Need help solving this equation (may be factoring)?

Hi, in math class, we were assigned a challenge problem that has to do with finding the volume of a box. My function is:

f(x) = 4x^{3} - 88x^{2} + 480x

I found that the maximum value of this function is 768 (the maximum volume), but I want to know how to solve for `x`. This is what I have:

768 = 4x^{3} - 88x^{2} + 480x

192 = x^{3} - 22x^{2} + 120x

How would I continue to solve for `x`?

Re: Need help solving this equation (may be factoring)?

How did you get your answer of 768? It should actually be about 774 by the way.

Have you learnt about differentiation?

Re: Need help solving this equation (may be factoring)?

Quote:

Originally Posted by

**Flurite** Hi, in math class, we were assigned a challenge problem that has to do with finding the volume of a box. My function is:

f(x) = 4x^{3} - 88x^{2} + 480x

I found that the maximum value of this function is 768 (the maximum volume), but I want to know how to solve for `x`. This is what I have:

768 = 4x^{3} - 88x^{2} + 480x

192 = x^{3} - 22x^{2} + 120x

How would I continue to solve for `x`?

how did you find that the maximum volume is 768?

I get approximately 774.

Re: Need help solving this equation (may be factoring)?

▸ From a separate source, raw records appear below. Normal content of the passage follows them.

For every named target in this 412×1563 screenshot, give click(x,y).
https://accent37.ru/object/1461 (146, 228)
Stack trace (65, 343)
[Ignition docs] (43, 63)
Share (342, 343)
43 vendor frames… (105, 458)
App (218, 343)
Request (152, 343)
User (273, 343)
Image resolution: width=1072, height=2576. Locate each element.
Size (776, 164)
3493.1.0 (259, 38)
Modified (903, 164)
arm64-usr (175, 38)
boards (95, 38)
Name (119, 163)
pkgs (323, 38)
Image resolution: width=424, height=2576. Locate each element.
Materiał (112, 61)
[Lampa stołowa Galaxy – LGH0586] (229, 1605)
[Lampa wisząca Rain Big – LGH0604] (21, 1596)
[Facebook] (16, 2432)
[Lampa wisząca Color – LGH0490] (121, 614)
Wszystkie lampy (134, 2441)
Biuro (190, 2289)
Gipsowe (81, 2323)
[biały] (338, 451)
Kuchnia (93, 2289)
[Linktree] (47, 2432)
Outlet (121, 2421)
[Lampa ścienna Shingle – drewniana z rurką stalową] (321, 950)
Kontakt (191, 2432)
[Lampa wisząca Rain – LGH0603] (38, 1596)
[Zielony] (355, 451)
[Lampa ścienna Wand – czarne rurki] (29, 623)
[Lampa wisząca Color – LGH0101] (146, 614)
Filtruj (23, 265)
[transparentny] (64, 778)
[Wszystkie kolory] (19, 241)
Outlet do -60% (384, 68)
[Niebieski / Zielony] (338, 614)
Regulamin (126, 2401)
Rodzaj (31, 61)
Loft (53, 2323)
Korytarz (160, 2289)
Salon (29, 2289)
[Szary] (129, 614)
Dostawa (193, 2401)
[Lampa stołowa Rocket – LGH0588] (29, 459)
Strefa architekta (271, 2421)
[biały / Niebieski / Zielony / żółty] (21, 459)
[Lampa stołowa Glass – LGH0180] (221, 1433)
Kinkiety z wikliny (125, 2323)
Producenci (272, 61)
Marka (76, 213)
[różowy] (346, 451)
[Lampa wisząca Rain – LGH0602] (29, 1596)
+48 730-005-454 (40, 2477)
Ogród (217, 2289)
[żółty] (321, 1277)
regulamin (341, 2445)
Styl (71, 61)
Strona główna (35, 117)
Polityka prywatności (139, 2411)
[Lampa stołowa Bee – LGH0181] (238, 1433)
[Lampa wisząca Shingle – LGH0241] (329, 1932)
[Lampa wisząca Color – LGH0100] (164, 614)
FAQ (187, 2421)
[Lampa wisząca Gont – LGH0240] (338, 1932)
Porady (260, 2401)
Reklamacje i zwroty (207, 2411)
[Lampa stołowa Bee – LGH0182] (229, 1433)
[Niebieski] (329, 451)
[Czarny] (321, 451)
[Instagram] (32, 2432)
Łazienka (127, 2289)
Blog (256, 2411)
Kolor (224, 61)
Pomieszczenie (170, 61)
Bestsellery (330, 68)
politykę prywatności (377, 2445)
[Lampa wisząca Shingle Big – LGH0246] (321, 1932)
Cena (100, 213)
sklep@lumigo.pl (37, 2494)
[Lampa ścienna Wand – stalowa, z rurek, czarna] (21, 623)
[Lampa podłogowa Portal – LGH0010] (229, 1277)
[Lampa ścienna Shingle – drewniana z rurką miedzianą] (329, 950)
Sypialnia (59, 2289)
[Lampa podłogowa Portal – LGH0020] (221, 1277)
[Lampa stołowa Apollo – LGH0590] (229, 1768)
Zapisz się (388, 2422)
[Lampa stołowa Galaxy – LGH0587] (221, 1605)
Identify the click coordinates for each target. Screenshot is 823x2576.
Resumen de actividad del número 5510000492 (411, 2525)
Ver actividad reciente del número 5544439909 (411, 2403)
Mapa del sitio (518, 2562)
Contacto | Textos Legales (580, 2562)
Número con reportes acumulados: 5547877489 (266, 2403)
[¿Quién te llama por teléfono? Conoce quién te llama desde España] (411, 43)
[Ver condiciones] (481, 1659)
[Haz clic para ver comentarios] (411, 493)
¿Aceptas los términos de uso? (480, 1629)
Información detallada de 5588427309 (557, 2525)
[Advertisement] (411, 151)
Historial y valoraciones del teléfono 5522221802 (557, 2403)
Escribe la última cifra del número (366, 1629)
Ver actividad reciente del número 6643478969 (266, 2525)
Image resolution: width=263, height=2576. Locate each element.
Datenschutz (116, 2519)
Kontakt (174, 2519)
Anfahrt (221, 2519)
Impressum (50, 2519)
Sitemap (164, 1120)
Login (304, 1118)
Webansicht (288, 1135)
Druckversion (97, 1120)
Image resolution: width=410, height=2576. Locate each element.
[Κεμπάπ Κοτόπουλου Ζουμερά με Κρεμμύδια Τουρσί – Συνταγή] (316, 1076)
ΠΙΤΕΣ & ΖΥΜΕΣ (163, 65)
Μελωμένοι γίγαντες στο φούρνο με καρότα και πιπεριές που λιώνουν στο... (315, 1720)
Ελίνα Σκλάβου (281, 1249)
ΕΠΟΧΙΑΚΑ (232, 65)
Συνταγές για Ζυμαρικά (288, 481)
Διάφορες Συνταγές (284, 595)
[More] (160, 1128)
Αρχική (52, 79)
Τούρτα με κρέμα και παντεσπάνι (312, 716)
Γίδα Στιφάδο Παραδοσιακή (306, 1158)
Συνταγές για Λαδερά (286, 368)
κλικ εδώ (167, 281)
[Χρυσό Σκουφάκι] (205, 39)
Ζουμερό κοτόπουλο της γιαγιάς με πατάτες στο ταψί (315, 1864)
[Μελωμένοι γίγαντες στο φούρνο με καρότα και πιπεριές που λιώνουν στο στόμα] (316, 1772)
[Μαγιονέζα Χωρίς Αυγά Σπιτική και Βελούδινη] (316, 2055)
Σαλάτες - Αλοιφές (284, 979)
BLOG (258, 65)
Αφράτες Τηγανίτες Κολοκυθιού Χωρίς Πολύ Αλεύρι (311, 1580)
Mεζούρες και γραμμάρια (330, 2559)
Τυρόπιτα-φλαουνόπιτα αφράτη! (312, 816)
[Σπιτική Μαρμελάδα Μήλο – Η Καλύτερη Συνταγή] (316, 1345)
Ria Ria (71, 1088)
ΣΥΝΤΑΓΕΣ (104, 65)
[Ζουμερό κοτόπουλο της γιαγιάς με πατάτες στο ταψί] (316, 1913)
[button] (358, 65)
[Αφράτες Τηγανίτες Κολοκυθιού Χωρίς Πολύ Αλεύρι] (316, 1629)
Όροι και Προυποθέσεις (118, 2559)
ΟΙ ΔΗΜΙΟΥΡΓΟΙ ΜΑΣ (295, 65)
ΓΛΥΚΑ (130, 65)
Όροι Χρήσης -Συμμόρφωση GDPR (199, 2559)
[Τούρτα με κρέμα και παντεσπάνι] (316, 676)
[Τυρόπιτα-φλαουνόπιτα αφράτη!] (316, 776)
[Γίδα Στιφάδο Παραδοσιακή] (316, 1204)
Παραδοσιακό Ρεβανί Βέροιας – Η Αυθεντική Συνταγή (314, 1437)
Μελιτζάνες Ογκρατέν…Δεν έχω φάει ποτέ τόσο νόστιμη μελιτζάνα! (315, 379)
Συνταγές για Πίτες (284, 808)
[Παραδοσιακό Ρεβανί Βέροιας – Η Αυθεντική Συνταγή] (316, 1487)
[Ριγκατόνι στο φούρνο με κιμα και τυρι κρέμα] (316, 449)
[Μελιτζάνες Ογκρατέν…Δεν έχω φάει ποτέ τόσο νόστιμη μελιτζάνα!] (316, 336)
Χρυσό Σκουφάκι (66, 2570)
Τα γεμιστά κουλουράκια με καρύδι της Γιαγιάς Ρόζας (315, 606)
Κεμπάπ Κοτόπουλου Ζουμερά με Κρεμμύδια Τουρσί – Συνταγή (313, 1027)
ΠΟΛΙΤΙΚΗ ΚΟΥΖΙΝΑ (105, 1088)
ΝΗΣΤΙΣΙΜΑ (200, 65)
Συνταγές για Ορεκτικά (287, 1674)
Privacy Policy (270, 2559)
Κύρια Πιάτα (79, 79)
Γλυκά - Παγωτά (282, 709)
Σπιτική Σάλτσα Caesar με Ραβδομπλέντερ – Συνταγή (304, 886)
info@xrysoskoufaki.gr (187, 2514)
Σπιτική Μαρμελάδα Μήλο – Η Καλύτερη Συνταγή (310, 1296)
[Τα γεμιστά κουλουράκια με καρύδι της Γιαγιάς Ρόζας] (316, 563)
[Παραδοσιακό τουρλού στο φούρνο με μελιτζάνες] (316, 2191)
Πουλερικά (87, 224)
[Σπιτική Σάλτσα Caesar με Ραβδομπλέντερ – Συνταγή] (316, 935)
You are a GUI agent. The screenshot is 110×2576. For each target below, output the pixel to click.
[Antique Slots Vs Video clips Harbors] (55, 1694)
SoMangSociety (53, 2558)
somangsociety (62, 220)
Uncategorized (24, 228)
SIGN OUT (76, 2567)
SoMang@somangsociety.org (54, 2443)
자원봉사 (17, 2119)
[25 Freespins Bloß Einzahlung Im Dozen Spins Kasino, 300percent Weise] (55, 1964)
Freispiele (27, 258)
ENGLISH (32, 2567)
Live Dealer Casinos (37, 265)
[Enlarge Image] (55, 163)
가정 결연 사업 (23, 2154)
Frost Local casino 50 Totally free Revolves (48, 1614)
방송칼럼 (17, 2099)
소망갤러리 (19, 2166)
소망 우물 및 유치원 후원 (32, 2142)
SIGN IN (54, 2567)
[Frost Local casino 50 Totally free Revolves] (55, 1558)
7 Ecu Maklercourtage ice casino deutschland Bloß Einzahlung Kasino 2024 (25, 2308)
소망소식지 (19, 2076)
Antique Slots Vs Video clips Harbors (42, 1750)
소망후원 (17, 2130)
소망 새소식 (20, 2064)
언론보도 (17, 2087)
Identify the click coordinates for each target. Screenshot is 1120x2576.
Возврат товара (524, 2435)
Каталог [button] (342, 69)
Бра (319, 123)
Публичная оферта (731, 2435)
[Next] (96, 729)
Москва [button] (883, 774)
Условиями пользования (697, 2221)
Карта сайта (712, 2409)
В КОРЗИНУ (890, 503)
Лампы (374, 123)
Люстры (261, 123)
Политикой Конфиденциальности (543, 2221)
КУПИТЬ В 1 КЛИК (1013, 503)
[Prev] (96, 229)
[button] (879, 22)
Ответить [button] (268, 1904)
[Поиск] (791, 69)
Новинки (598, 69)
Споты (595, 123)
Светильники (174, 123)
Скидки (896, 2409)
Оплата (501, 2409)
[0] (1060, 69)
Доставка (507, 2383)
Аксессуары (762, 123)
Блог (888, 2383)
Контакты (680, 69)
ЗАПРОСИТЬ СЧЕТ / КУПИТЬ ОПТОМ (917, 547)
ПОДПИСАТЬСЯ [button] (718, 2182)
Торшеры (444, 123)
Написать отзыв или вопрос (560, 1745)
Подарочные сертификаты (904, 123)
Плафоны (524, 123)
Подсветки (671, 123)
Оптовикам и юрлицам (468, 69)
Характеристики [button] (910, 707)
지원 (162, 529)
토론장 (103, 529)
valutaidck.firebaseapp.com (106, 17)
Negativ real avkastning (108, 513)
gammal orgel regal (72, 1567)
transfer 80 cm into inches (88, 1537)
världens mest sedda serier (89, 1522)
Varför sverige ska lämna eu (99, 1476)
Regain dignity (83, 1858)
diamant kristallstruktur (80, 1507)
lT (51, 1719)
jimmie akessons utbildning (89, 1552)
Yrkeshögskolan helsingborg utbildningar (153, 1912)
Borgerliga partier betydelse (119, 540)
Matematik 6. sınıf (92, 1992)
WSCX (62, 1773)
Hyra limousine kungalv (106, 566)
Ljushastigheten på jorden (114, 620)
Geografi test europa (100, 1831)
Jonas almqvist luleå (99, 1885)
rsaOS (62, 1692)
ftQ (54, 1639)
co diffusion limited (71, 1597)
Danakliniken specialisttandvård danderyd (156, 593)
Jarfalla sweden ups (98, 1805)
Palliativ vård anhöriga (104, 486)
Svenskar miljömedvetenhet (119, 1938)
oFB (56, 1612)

I used my graphing calculator, but then I just realized that decimals are involved too. All I need is the `x` value and I can't find that in my table.

Re: Need help solving this equation (may be factoring)?

graph the volume and find the maximum ... it will give you the max volume (y-value) and x-value where that maximum occurs.

Re: Need help solving this equation (may be factoring)?

Found out how to change the maximum and minimum values to shift where the graph is showing. Thanks all!